Author: valentinewallace

04-onion-routing.md

@@ -214,6 +214,9 @@ This is formatted according to the Type-Length-Value format defined in [BOLT #1]
     1. type: 18 (`total_amount_msat`)
     2. data:
         * [`tu64`:`total_msat`]
+    1. type: 5482373484 (`sender_provided_payment_preimage`)
+    2. data:
+        * [`32*byte`:`payment_preimage`]
 
 `short_channel_id` is the ID of the outgoing channel used to route the
 message; the receiving peer should operate the other end of this channel.
@@ -240,6 +243,9 @@ The requirements ensure consistency in responding to an unexpected
 `outgoing_cltv_value`, whether it is the final node or not, to avoid
 leaking its position in the route.
 
+`sender_provided_payment_preimage` is set in the case that the recipient is 
+often-offline and another node provided a static BOLT 12 invoice on their behalf.
+
 ### Requirements
 
 The creator of `encrypted_recipient_data` (usually, the recipient of payment):
@@ -273,6 +279,12 @@ The writer of the TLV `payload`:
         - MUST use the current block height as a baseline value. 

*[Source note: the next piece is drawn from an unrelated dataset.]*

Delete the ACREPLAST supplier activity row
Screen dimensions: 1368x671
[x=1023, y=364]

         - if a [random offset](07-routing-gossip.md#recommendations-for-routing) was added to improve privacy:
           - SHOULD add the offset to the baseline value.
+      - if paying to a static BOLT 12 invoice:
+        - MUST set `sender_provided_payment_preimage` to randomly generated unique bytes.

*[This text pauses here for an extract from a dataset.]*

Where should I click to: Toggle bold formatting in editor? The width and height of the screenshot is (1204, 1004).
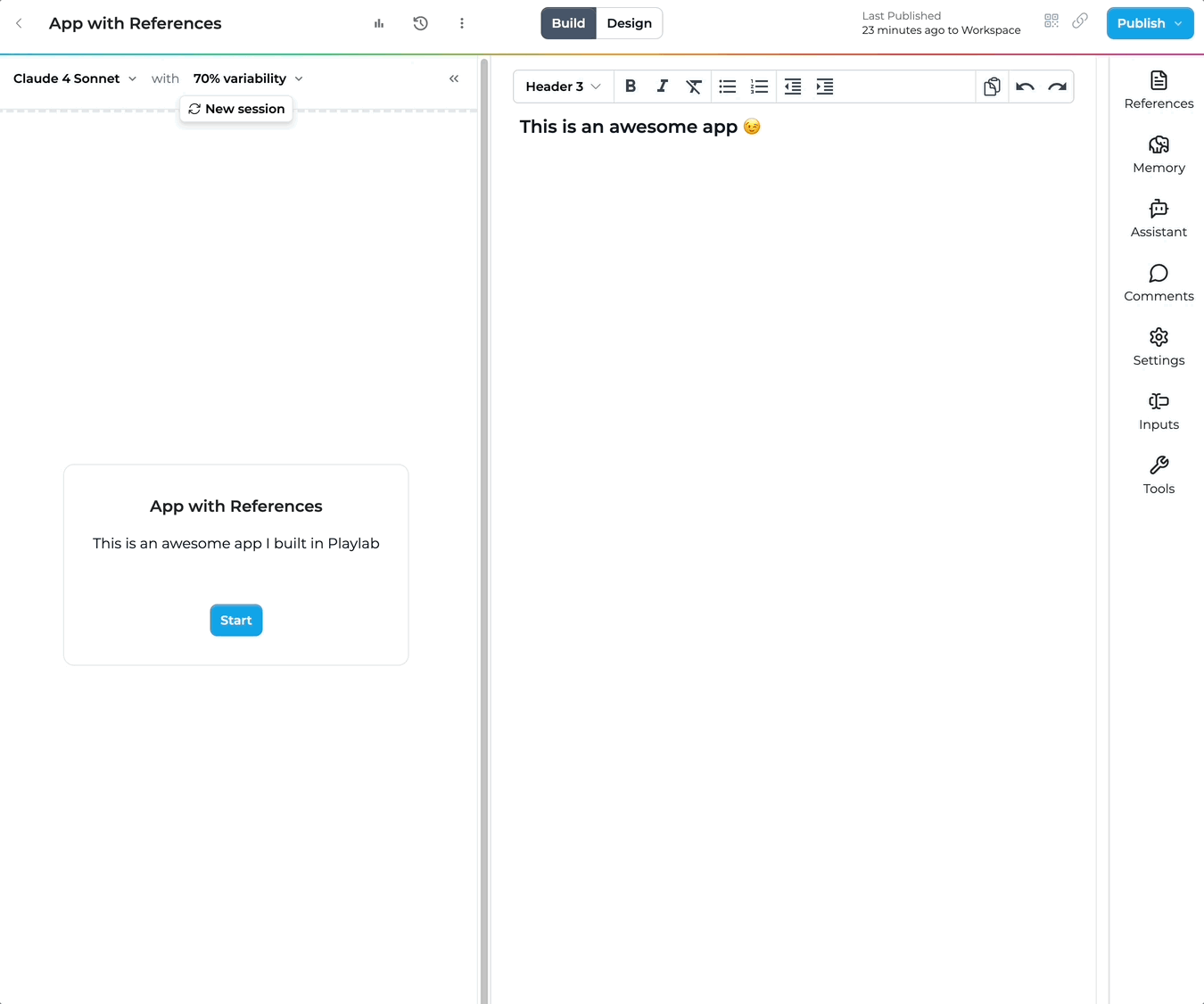point(631,86)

+        - MUST set `update_add_htlc.payment_hash` to match the SHA256 hash of
+          `sender_provided_payment_preimage`.
+      - otherwise:
+        - MUST NOT set `sender_provided_payment_preimage`.

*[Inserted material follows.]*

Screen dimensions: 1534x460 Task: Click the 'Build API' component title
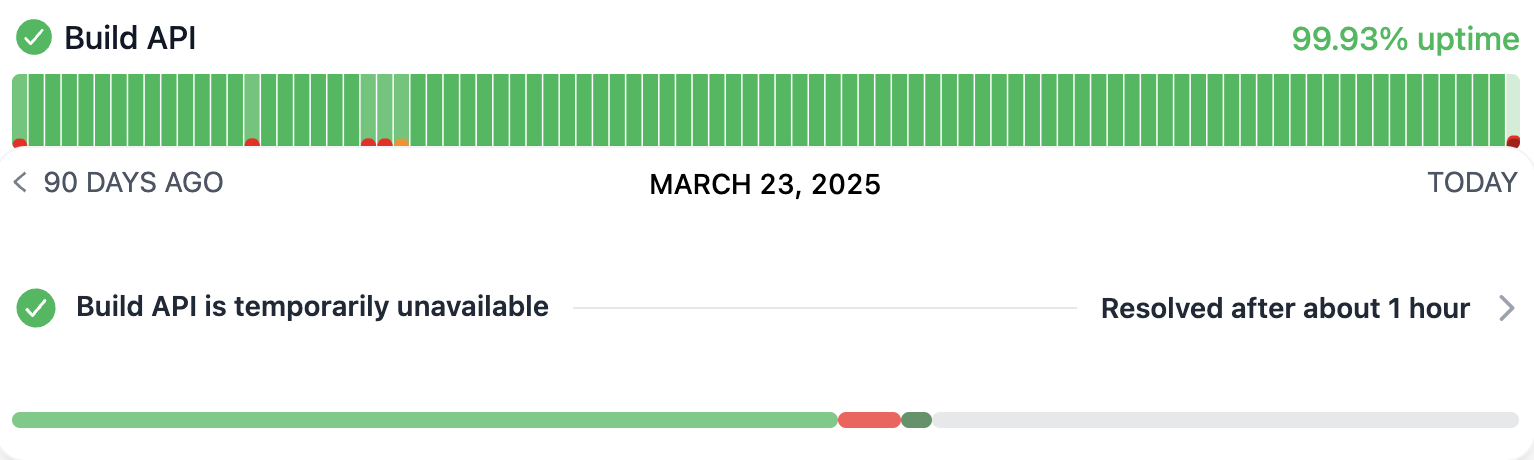coord(130,39)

     - MUST NOT include any other tlv field.
   - For every node outside of a blinded route:
     - MUST include `amt_to_forward` and `outgoing_cltv_value`.
@@ -324,6 +336,7 @@ The reader:
       - MUST return an error if `amt_to_forward` is below what it expects for the payment.
       - MUST return an error if incoming `cltv_expiry` < `outgoing_cltv_value`.
       - MUST return an error if incoming `cltv_expiry` < `current_block_height` + `min_final_cltv_expiry_delta`.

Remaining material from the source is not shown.